YOUR TASK:
Filter the data for lines with the word "computer" and copy those lines.

══════════════════════════════

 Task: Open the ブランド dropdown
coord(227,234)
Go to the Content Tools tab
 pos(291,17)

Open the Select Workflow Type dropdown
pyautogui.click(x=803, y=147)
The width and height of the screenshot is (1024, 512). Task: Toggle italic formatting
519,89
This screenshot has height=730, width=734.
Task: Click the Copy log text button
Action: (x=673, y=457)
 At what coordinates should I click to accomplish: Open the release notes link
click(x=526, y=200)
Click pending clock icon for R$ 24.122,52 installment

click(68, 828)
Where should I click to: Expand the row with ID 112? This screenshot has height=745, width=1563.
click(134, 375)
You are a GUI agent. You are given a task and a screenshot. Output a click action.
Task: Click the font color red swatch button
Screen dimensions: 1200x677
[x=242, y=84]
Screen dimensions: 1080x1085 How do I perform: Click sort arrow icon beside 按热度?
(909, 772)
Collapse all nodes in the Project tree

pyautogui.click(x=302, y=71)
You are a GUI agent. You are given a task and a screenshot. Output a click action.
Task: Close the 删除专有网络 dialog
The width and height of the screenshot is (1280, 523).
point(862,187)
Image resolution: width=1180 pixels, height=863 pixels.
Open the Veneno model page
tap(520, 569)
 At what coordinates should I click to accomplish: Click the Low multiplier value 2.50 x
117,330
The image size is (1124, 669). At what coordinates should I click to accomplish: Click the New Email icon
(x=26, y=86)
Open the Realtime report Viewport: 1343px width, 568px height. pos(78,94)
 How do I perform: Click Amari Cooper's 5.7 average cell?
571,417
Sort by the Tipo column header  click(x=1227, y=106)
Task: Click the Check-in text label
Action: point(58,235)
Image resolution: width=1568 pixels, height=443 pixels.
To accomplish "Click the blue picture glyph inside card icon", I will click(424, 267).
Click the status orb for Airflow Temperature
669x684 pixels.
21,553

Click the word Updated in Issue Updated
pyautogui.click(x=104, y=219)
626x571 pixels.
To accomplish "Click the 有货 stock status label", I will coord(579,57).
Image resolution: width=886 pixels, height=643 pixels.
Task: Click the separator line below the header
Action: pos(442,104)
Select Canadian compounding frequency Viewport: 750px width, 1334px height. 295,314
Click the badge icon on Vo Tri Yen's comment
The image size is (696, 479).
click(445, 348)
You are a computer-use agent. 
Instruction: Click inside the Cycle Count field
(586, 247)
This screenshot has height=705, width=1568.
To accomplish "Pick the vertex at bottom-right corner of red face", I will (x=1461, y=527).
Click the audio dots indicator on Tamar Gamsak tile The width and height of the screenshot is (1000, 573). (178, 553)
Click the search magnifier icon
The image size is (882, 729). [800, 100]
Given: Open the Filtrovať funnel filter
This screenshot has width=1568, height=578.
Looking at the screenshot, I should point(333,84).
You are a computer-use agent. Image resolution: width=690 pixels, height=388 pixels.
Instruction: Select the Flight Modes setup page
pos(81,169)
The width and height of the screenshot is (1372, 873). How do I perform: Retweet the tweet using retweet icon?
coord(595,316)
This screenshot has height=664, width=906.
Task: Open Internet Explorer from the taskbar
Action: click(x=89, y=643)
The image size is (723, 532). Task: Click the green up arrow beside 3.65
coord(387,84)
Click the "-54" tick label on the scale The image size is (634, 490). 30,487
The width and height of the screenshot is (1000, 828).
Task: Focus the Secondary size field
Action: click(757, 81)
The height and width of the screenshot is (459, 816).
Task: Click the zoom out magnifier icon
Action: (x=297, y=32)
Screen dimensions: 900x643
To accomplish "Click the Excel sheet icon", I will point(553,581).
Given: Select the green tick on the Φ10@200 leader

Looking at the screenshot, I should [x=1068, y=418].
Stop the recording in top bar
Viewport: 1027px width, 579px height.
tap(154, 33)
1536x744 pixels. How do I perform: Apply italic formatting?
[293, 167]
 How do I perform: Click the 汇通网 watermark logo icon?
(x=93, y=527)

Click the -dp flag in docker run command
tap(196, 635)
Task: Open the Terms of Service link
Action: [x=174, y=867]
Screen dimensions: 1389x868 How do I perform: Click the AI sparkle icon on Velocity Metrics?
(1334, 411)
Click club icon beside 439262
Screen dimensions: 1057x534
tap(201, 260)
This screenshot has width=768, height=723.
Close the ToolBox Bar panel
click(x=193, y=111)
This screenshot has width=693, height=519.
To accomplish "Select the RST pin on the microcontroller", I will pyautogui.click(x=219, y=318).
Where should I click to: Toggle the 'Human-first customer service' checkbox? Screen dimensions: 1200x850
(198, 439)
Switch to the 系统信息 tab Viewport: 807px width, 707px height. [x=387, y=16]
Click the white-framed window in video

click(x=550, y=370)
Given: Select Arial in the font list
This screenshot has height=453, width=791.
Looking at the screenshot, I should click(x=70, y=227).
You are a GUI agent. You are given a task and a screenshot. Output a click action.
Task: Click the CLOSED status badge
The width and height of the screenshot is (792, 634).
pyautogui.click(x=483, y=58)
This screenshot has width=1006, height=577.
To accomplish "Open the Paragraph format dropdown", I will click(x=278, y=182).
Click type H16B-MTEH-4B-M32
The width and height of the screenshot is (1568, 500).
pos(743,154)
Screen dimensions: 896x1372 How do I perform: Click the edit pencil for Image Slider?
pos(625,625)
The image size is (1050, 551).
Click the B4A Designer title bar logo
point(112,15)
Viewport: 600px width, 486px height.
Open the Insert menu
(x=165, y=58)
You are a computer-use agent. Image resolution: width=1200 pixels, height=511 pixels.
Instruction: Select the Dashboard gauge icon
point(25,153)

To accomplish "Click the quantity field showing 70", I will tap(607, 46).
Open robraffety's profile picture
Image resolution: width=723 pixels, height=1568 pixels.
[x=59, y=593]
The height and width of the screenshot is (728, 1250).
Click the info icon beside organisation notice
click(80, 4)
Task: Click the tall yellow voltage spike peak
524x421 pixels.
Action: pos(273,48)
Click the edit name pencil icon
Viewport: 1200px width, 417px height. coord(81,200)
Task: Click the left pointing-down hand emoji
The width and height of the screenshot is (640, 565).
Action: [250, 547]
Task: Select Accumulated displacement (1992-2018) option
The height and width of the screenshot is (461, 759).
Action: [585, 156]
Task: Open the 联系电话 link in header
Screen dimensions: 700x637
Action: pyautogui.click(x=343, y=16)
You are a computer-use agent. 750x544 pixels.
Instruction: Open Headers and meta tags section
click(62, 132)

══════════════════════════════

TASK SOLUTION:
You are a computer-use agent. 
You are a computer-use agent. Image resolution: width=690 pixels, height=388 pixels.
You are a computer-use agent. Image resolution: width=1200 pixels, height=511 pixels.
You are a computer-use agent. 750x544 pixels.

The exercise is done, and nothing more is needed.